*** MATERIAL PROVIDED ***

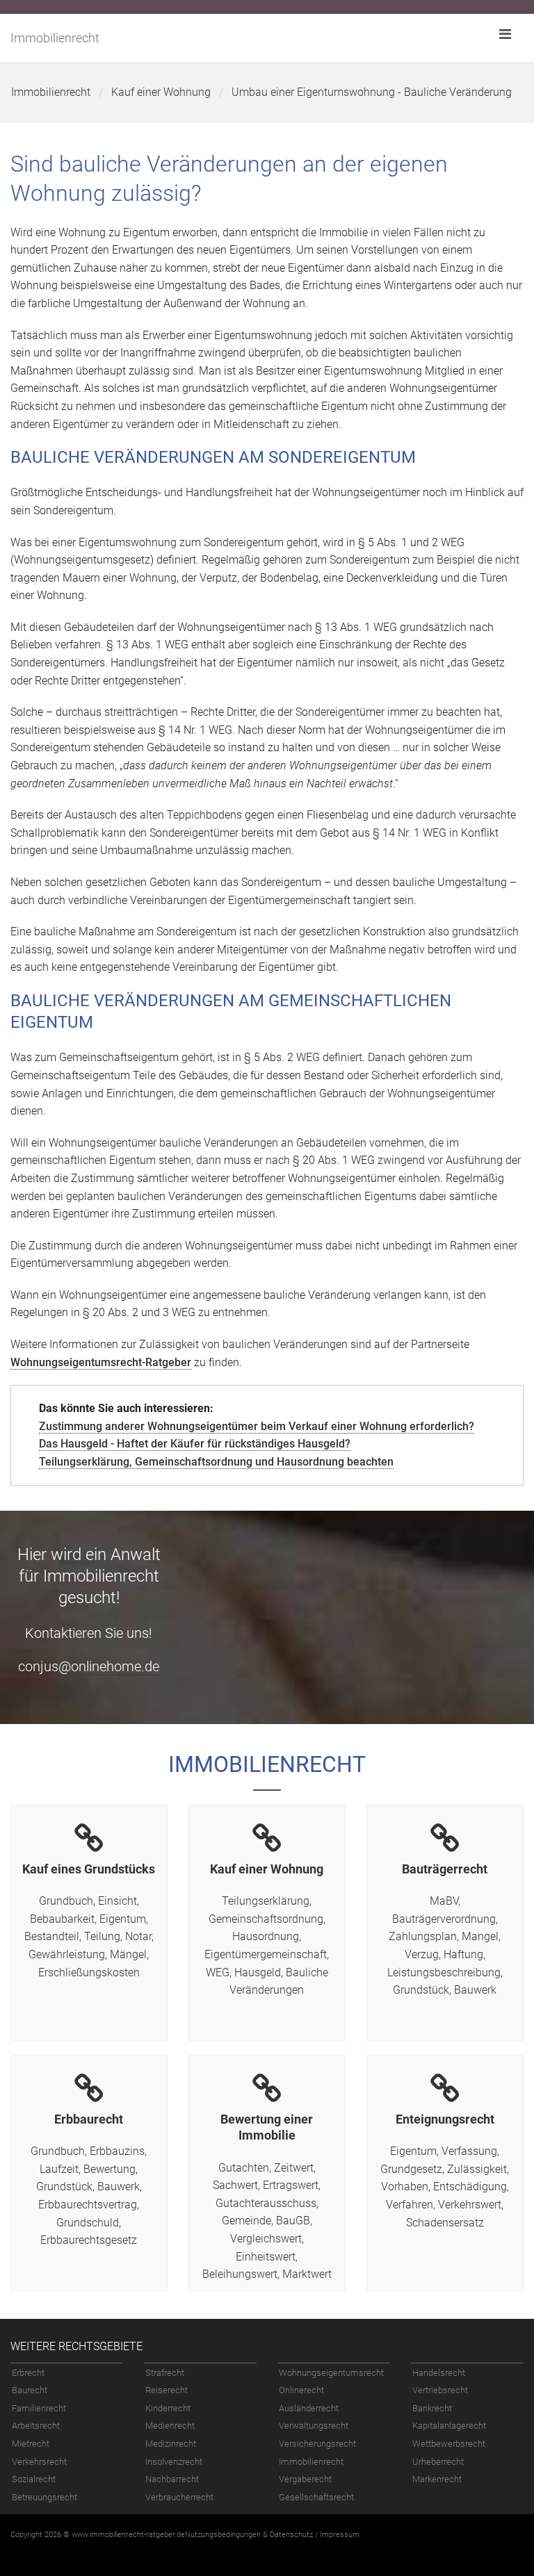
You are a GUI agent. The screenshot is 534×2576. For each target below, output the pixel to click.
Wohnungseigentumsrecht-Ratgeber (100, 1362)
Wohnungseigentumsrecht (331, 2373)
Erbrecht (28, 2373)
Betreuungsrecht (44, 2497)
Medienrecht (170, 2425)
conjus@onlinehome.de (88, 1666)
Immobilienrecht (54, 38)
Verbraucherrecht (179, 2497)
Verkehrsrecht (39, 2461)
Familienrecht (39, 2408)
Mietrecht (30, 2443)
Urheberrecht (438, 2461)
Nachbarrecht (172, 2479)
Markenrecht (437, 2479)
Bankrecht (432, 2408)
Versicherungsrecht (317, 2443)
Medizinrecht (170, 2443)
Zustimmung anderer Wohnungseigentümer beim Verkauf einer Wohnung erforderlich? (256, 1426)
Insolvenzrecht (173, 2461)
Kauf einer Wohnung (161, 92)
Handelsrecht (438, 2373)
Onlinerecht (301, 2390)
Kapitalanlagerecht (449, 2425)
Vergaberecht (305, 2479)
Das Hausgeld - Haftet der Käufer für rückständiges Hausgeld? (194, 1443)
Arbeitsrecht (36, 2425)
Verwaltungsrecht (313, 2425)
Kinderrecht (168, 2408)
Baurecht (29, 2390)
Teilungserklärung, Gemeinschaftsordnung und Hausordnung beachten (216, 1461)
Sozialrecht (34, 2479)
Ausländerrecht (309, 2408)
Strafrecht (164, 2373)
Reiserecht (166, 2390)
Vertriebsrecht (440, 2390)
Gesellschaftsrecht (316, 2497)
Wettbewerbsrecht (448, 2443)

*** End of MATERIAL PROVIDED ***

Each line of the entries that contains "einer" counts once; state the total as a bare number.

*RESPONSE BELOW*
2